When I am in Paris, I have a week long Navigo, which allows me to travel on Metro, Bus and RER. and as you do in NYC, a lot of the times, I just get on bus and go where it goes, and get off when my map indicates a site of interest or to catch another bus. The best ride in my opinion is bus number 69 which goes past some of the interesting monuments and places from Eiffel Tower all the way to Bastille. Once you get the hang of it, you would prefer it to the Metro since you can see lots more from the bus
The bus is a good addition to the metro when using public transportation in Paris. You can get local route books when you are there. There's an interactive website for metro and bus routes that is also helpful. The tickets/pass you use for the metro work on the bus as well.

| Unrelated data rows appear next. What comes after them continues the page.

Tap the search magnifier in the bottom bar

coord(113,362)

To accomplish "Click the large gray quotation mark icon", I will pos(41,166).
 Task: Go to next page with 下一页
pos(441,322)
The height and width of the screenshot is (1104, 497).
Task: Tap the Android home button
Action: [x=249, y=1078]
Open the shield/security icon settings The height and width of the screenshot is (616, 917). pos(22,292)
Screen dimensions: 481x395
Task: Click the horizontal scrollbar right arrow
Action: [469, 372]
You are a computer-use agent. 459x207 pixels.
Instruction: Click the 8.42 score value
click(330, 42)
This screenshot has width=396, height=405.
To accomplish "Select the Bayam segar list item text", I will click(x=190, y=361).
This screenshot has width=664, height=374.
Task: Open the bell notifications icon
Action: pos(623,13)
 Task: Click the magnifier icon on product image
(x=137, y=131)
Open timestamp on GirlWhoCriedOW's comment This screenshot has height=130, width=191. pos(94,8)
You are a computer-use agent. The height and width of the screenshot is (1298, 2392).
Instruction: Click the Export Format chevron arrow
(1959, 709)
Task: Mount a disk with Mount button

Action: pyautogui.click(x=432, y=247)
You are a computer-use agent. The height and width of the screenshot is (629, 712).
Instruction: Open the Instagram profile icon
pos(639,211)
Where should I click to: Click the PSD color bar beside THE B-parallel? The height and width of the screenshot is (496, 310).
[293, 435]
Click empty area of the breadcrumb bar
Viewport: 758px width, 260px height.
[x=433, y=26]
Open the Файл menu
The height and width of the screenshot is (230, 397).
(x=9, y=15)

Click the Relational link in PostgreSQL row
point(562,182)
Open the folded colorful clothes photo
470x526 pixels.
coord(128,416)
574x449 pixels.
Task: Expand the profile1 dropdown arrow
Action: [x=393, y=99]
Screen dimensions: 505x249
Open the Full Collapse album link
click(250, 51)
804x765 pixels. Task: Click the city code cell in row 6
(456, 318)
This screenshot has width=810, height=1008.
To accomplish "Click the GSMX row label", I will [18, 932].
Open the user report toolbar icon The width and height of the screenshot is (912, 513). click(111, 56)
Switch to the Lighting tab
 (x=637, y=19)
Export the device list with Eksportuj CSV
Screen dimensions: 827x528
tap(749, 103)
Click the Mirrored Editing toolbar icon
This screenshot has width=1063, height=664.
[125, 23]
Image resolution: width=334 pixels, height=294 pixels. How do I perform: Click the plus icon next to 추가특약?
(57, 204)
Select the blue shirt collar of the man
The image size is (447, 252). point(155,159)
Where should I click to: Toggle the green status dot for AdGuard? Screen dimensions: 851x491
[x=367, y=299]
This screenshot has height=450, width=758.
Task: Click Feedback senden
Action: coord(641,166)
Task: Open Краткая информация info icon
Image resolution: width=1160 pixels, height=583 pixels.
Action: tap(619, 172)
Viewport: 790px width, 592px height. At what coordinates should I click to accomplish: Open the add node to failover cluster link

I am not public transportation savvy. I realized that I had to learn quickly if I wanted to get around Paris with my daughter. I stayed away from the subway due to the amount of stairs and the difficulty in getting up and down with a stroller. I am now a huge fan of the bus system. They are easy to navigate and easy to use with a stroller. The drivers are so nice and accommodating. You can either buy tickets at a Tabac shop, underground in the metro tunnels or on the bus. The drivers are patient and friendly. If they see you with a stroller they will wave you to the middle of the bus where they open up the big door making it easy for you to get on and off with the stroller. You simply insert your bus ticket in the machine and it spits it back out. You can use the same ticket for 90 minutes.
The lovely thing about the bus system is that at every stop there is a digital clock telling you how many minutes until the next bus arrives. This is extremely helpful. Also, the majority of bus stops have covered benches. We rode the bus almost every single day we were there and we loved it. My daughter still asks me if we can take the bus.
What a better way to travel across Europe than by bus. You get to see amazing landscapes and towns you probably have never seen or heard about. Yes, it can be very tired but you don't see castles in the highways of your country right? at least I haven't seen any in Mexico
Many people appreciate the speed and convenience of the Paris Metro, but we have found the busses to be a much more interesting way to get around Paris. The bus system is extensive, the busses are modern and comfortable, and you get to see a lot of the city, and better still, the Parisians who are your fellow passengers.
We love the Carte Orange, which allows you infinite travel with no hassles.
We also noticed that Parisians, who are generally very courteous, say "Bonjour" to the bus driver, and so do we.
There are often covered kiosks with benches at the bus stops, along with a map of the route. I like to take pictures while waiting for the bus, often of the bicycle riders who peddle past me.
If you need to get around Paris, I would not recommend using a tour bus. They are crowded, hot, and uncomfortable. Unfortunately, buses are sometimes a necessity for large groups. If you are traveling alone or in a small group, I would recommend walking, biking, or even taking the metro.
Only take a bus if you have large luggage to deal with. You do not want to try and ride the metro with luggage.